* _Reading text_
"""

The nearly $10 million will come from colleges and academic departments, as well as other business-related university departments.

Deans and department heads who were responsible for identifying where the remaining money would come from have given their plans to Provost George Davis and President Peter Likins. They, along with Joel Valdez, senior vice resident for business affairs, are responsible for identifying where the cuts would come from.

Sander's budget cut plans for his college include: delaying spending on research equipment until next summer, borrowing faculty members from research and colleges outside the College of Agriculture and Life Sciences to teach classes and increasing the faculty's workload.

Students will also be affected if a university-wide budget cut goes into effect.

Mark Zupan, dean of the College of Business and Public Administration, plans to drop elective courses with low enrollment, reduce the hours the computer lab in McClelland Hall is open and possibly close the computer lab on the first floor of the Economics building to accommodate budget cuts.

Zupan said because of the hiring freeze currently in place, open positions in his staff have left gaping holes in the services provided. In the marketing program, for example, Zupan said students did not receive their exams in time to take them for a class, because there was not a staff member to make copies of the exams.

UA administrators have identified sources for $3.96 million of the $13.9 million budget cut by scaling back various costs, leaving about $9.94 million to be announced today.

However, deans and department heads have identified an excess $500,000 where budget cuts could be made to help ease problems such as the loss of vital classes or faculty retention.

Davis said though deans and department heads had worked to avoid cutting tier one and first-year courses and courses necessary for the completion of a major, there would likely be some vital classes that deans and administrators had forgotten to protect, or which would be crowed.

"The $500,000 would answer a cry for opening up a new section, (or) retaining faculty thinking of leaving," Davis said.

"""

* _Records for this task_

"""

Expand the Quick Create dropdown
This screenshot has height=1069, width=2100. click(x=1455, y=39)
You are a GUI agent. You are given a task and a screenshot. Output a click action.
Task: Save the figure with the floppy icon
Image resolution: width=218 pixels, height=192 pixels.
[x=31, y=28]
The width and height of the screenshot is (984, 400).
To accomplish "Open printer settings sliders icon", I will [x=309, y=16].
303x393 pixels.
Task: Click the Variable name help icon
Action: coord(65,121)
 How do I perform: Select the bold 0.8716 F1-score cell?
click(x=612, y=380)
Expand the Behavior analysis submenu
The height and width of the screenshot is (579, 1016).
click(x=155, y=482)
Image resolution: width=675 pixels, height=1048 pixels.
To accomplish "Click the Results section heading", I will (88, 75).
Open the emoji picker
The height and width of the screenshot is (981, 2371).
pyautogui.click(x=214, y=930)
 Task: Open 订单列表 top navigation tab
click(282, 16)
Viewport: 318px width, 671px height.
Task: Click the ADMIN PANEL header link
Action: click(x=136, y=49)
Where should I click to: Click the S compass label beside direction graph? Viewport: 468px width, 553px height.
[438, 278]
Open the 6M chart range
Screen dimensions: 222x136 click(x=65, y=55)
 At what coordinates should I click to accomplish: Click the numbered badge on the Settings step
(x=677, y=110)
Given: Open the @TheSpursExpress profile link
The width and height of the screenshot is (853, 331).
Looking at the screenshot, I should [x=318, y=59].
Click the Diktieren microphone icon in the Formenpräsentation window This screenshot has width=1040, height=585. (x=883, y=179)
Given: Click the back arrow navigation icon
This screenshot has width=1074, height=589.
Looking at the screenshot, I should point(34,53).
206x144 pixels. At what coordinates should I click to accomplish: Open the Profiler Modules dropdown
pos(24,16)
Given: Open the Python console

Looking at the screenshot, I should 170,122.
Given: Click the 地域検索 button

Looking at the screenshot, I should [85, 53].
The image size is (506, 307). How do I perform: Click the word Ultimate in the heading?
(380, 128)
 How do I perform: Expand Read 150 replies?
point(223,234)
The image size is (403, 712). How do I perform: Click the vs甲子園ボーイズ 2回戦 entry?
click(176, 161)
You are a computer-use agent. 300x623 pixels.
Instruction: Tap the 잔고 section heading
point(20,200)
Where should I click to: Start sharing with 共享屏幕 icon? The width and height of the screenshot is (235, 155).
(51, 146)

"""

* _Objectives_
a. According to the budget cuts article, how much of the $13.9 million budget cut had UA administrators already identified sources for?
b. Print the lines of the records from the line containing "The width and height of the screenshot is (984, 400)." to the line containing "will (88, 75).", both included, copied character for character.
The budget cuts article and the records are unrelated material.

* _The replies_
a. $3.96 million.

b.
The width and height of the screenshot is (984, 400).
To accomplish "Open printer settings sliders icon", I will [x=309, y=16].
303x393 pixels.
Task: Click the Variable name help icon
Action: coord(65,121)
 How do I perform: Select the bold 0.8716 F1-score cell?
click(x=612, y=380)
Expand the Behavior analysis submenu
The height and width of the screenshot is (579, 1016).
click(x=155, y=482)
Image resolution: width=675 pixels, height=1048 pixels.
To accomplish "Click the Results section heading", I will (88, 75).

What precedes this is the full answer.